Gonna try this out today. I've read some reviews, but I'm still unclear as to if the multiplayer has any online functions or not, or if it is all local wireless?


----------



## Eternal Myst (Nov 21, 2008)

Spoiler



i just saw a picture of the final boss, and schala......WHAT DOES IT MEAN????????


----------



## Cerial (Nov 21, 2008)

Hi,

I'm trying to run this on a G6 Flash 3rd (slot 2, 2Gb) and just can't make it work. No matter what I do (clean rom, patched with Belmont patcher, patched with DSATM using R4CCE code), the result is always the same: I'm stuck in the "Initializing save file memory. Do not turn the power OFF." screen.
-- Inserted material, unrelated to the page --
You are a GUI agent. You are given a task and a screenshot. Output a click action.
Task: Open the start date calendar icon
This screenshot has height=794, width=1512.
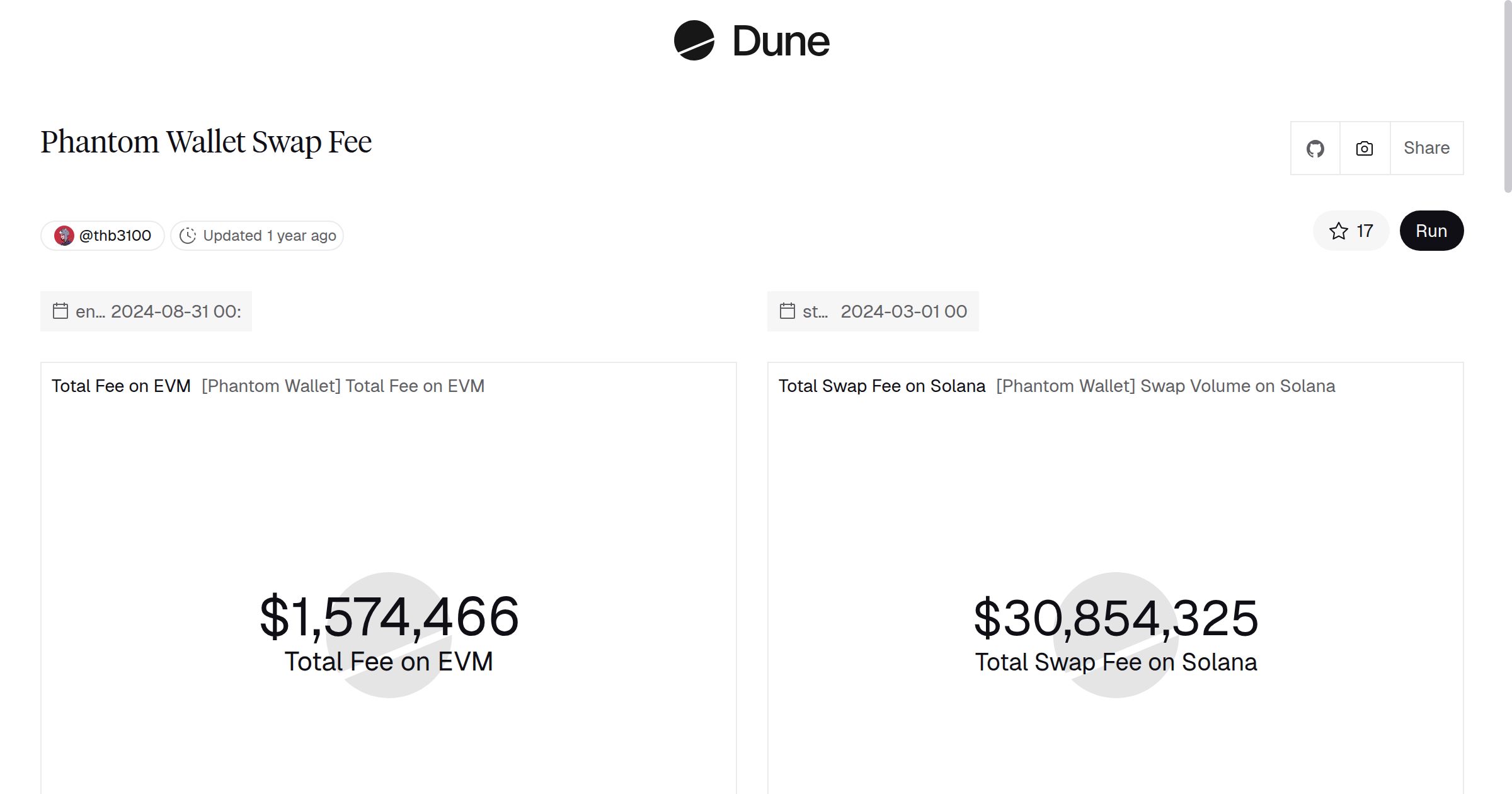(x=788, y=311)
I've tried loading the rom using normal mode, direct copy and safe mode for all roms mentioned above and I still get the same error. Any ideas please?

Edit: I'm using G6 Udisk manager v4.9e and G6 Flash card firmware is 4.8. Not sure if there's anything newer out there, just tried checking G6 Flash official website but that thing looks as dead as something really really really dead.


----------



## plasterdat (Nov 21, 2008)

Does it work on the R4?


----------



## cracker (Nov 21, 2008)

Cerial said:
			
		

> Hi,
> 
> I'm trying to run this on a G6 Flash 3rd (slot 2, 2Gb) and just can't make it work. No matter what I do (clean rom, patched with Belmont patcher, patched with DSATM using R4CCE code), the result is always the same: I'm stuck in the "Initializing save file memory. Do not turn the power OFF." screen.
> 
> ...



Get the newest manager software. If it still doesn't work then use DSATM with the ARM7 Fix per my previous post.


----------



## PedroTheLion (Nov 21, 2008)

Hey, I tryed running this with the new Userchat file and the cheat active on my DSTT and when i first get to the castle the game freezes and the music loops over. Not only that but after i turned my ds off and on again it completely fucked up my flash card and now it won't boot. Anyone know what this is all about?


----------



## Cerial (Nov 21, 2008)

cracker said:
			
		

> Cerial said:
> 
> 
> 
> ...



Will do. I wondered about the ARM7 fix, but figured it shouldn't be that since the game locks at save init screen, which indicates the piracy check is not being bypassed. But what do I know about this stuff?

Thanks for your response.


----------



## rasputin (Nov 21, 2008)

PedroTheLion said:
			
		

> Hey, I tryed running this with the new Userchat file and the cheat active on my DSTT and when i first get to the castle the game freezes and the music loops over. Not only that but after i turned my ds off and on again it completely fucked up my flash card and now it won't boot. Anyone know what this is all about?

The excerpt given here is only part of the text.